Set problem: Reproduce the lines of the entries word for word, starting with the line that contains "How do I perform: Click the red" and ending with the line that contains "click(496, 109)", including both of those lines.

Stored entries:
START

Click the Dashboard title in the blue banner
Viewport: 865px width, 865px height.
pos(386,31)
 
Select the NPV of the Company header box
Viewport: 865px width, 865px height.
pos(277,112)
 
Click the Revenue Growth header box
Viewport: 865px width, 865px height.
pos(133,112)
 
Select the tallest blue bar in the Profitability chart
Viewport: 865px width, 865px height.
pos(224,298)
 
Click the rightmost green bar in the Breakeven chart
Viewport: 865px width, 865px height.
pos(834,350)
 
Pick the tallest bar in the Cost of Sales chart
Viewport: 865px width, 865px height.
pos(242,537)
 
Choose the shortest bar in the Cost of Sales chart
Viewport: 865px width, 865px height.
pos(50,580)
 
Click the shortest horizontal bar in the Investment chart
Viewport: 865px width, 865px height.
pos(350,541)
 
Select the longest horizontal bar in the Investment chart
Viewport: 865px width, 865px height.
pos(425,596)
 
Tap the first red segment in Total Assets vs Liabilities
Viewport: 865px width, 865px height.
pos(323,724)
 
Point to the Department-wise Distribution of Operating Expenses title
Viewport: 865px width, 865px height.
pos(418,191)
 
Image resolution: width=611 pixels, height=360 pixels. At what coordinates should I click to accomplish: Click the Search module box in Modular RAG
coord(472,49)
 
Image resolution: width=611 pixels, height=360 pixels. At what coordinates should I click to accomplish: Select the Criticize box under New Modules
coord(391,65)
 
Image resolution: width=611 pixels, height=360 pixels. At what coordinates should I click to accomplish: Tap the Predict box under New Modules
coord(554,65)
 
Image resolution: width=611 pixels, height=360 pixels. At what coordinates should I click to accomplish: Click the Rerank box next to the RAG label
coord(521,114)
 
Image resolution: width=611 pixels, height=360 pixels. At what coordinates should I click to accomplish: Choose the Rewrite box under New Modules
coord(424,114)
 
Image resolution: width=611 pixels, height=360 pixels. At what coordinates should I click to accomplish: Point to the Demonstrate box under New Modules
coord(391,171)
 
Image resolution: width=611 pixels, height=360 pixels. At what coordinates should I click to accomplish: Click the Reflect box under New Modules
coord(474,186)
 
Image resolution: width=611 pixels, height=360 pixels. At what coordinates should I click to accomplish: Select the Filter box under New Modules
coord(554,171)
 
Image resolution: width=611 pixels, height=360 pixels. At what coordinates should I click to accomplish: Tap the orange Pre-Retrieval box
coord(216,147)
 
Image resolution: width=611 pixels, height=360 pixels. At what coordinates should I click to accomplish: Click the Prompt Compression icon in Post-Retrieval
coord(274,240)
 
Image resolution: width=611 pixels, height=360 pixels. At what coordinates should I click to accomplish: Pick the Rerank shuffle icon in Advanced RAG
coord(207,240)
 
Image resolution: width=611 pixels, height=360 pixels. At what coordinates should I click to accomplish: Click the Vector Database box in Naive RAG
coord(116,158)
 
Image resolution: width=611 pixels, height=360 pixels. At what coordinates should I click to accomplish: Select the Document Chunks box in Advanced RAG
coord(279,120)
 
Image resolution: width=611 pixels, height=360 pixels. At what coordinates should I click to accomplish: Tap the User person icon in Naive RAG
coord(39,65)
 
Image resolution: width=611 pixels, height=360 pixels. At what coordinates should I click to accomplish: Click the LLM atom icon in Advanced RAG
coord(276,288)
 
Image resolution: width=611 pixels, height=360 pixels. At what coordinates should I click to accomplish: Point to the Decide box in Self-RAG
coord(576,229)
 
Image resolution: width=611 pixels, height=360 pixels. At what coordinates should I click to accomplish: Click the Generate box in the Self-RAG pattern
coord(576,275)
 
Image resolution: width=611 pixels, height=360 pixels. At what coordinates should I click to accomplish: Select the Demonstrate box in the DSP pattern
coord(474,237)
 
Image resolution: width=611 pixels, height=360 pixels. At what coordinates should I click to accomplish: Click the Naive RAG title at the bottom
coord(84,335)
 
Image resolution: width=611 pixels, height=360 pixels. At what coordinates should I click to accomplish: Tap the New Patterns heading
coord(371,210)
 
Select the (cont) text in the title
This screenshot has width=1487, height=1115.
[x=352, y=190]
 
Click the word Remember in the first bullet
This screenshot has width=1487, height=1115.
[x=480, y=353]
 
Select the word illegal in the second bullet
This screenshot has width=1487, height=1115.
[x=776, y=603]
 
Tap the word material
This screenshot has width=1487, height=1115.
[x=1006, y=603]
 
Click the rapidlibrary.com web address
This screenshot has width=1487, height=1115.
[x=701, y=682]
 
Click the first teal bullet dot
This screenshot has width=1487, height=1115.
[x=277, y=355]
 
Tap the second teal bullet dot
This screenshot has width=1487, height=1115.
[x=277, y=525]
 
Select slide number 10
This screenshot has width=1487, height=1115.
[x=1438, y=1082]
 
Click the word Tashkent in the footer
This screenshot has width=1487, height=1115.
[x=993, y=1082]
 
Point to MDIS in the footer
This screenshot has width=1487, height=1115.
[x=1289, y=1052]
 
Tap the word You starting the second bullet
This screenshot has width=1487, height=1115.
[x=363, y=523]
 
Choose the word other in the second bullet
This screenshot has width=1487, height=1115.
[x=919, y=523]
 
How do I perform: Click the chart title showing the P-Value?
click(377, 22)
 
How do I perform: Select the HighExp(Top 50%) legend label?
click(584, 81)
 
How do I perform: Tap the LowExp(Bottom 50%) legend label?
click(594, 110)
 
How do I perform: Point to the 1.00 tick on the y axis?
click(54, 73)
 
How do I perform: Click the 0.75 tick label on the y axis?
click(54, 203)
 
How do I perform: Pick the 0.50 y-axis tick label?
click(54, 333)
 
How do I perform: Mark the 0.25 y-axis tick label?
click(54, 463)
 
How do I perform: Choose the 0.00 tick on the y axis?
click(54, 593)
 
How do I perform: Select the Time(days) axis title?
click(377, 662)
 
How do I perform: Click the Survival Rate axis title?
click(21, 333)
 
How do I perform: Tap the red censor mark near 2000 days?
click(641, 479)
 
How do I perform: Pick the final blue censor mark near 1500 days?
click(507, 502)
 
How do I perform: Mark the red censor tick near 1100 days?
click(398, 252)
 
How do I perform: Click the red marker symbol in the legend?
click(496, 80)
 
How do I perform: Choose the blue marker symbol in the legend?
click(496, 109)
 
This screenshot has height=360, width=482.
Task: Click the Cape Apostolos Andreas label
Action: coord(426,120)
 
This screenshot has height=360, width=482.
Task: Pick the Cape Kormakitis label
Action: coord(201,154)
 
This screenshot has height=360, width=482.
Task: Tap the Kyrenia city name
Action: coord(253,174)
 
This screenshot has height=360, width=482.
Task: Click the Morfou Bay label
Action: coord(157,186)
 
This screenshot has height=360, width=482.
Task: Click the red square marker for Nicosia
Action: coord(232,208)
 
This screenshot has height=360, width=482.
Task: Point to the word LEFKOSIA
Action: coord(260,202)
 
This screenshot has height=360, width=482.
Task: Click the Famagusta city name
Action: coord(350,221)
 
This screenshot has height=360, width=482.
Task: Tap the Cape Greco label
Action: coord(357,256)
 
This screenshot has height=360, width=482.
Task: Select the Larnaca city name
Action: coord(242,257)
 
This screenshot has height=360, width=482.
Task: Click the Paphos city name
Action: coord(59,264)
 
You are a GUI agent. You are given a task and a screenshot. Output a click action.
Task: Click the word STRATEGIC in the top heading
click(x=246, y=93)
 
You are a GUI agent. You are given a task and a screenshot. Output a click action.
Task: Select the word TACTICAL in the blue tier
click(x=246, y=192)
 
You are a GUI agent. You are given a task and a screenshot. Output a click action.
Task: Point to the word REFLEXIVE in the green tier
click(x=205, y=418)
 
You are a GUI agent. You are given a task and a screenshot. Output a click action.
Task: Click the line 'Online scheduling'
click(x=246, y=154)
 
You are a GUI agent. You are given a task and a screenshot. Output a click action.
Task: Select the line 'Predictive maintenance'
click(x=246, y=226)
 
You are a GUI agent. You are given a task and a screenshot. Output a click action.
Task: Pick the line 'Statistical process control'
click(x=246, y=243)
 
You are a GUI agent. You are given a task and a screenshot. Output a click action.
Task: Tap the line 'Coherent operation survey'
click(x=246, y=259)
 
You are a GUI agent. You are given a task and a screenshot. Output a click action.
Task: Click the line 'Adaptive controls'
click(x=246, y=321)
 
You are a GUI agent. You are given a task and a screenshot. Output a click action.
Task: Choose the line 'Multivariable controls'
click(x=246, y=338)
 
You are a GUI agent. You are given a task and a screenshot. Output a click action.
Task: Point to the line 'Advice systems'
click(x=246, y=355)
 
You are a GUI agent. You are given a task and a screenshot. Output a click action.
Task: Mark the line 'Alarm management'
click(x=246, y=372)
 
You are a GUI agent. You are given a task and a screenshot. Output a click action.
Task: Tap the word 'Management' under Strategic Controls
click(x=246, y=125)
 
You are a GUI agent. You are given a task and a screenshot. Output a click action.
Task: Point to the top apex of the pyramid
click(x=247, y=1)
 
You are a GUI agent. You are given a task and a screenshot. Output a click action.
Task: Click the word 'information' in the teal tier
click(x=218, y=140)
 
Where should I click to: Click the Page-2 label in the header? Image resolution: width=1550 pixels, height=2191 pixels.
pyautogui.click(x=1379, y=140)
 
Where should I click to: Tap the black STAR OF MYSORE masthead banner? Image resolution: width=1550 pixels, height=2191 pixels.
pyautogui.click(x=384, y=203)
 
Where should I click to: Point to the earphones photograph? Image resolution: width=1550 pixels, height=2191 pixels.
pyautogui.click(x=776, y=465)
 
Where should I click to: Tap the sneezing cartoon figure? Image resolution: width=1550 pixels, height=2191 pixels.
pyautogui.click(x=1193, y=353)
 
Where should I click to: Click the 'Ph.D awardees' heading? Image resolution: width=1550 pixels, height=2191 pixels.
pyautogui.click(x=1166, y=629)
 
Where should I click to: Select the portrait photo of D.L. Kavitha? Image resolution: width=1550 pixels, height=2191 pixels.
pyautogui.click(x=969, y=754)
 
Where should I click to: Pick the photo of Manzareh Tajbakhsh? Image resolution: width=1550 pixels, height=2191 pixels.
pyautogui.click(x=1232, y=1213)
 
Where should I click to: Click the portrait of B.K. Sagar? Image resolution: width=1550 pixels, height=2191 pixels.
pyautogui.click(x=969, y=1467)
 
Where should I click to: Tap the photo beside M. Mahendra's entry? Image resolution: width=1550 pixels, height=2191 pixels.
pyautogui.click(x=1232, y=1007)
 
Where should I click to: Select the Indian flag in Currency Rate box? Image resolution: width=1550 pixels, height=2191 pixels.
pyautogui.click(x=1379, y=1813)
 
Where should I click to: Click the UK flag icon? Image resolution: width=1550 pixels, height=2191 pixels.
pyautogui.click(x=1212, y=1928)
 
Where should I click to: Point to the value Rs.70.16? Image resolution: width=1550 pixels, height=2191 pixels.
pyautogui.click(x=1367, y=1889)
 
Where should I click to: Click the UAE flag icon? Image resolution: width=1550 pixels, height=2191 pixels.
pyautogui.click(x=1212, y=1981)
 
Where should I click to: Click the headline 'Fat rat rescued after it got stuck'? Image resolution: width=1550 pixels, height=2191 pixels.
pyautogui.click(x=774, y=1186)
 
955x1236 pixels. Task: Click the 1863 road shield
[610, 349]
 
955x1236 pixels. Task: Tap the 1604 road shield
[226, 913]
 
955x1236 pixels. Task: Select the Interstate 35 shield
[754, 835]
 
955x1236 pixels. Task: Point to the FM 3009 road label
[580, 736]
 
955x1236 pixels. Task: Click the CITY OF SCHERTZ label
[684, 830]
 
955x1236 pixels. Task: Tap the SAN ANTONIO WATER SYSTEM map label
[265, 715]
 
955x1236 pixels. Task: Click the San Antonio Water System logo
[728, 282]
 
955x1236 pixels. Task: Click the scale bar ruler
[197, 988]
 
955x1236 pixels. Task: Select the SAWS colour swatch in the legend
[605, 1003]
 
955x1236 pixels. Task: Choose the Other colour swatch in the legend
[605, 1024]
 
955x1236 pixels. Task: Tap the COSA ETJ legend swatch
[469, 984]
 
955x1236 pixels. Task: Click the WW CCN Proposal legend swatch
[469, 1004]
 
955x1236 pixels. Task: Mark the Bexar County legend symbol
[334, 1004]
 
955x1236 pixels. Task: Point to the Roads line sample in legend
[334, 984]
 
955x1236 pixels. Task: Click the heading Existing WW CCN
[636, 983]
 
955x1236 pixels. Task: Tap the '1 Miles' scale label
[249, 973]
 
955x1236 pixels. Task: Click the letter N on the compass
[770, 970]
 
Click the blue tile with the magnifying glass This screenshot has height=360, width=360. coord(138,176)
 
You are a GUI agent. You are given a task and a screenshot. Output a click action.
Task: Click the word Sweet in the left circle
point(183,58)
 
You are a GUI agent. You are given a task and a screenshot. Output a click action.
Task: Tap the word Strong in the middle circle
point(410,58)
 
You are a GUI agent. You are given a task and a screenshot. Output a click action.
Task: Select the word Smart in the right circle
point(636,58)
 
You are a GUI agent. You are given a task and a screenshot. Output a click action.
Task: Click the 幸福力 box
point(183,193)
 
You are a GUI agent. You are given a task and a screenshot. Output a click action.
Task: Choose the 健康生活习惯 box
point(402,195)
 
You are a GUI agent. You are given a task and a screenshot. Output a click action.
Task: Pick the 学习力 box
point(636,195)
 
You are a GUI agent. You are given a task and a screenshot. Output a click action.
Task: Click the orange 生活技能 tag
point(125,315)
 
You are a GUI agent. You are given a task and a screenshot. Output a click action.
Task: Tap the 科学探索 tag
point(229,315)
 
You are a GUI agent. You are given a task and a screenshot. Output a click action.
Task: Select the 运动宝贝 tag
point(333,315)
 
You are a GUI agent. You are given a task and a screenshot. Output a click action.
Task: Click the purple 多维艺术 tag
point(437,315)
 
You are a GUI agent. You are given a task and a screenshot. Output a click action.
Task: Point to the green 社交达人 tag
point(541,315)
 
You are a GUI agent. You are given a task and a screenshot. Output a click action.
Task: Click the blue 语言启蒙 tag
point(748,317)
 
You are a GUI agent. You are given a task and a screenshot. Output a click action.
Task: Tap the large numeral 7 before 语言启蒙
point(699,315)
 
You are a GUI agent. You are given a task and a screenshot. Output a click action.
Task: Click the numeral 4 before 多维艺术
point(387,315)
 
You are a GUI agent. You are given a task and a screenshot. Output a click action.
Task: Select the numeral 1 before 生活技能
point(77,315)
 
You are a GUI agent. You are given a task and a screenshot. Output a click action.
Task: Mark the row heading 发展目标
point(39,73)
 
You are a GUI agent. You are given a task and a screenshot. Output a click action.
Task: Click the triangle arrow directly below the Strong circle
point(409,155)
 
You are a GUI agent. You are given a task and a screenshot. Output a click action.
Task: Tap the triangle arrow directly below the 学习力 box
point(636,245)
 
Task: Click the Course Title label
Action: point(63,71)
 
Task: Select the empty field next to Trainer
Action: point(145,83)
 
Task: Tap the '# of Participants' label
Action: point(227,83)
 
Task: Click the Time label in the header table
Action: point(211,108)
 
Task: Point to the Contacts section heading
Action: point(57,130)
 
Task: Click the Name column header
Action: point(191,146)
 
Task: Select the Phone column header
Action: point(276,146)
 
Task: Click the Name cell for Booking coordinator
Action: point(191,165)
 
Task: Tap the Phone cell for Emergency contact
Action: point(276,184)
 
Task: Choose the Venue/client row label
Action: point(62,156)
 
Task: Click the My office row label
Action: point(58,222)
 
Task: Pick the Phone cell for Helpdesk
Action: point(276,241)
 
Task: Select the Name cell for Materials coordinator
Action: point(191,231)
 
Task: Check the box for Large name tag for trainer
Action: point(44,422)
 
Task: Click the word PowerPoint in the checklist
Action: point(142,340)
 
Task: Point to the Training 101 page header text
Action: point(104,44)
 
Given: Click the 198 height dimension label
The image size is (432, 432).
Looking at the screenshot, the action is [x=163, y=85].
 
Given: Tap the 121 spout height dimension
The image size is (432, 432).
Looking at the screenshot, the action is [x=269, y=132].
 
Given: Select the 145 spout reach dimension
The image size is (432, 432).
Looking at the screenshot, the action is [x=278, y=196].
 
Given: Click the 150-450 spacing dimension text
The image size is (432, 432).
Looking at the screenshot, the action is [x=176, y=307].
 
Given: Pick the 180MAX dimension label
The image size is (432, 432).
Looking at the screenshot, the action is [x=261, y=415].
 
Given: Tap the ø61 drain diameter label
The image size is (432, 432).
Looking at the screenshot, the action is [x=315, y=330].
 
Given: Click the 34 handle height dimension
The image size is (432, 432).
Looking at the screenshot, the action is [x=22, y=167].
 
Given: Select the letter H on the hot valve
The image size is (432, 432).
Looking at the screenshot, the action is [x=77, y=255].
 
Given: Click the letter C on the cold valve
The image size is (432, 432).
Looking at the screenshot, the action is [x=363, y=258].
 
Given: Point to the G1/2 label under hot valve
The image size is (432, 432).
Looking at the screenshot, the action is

END

In response:
How do I perform: Click the red marker symbol in the legend?
click(496, 80)
 
How do I perform: Choose the blue marker symbol in the legend?
click(496, 109)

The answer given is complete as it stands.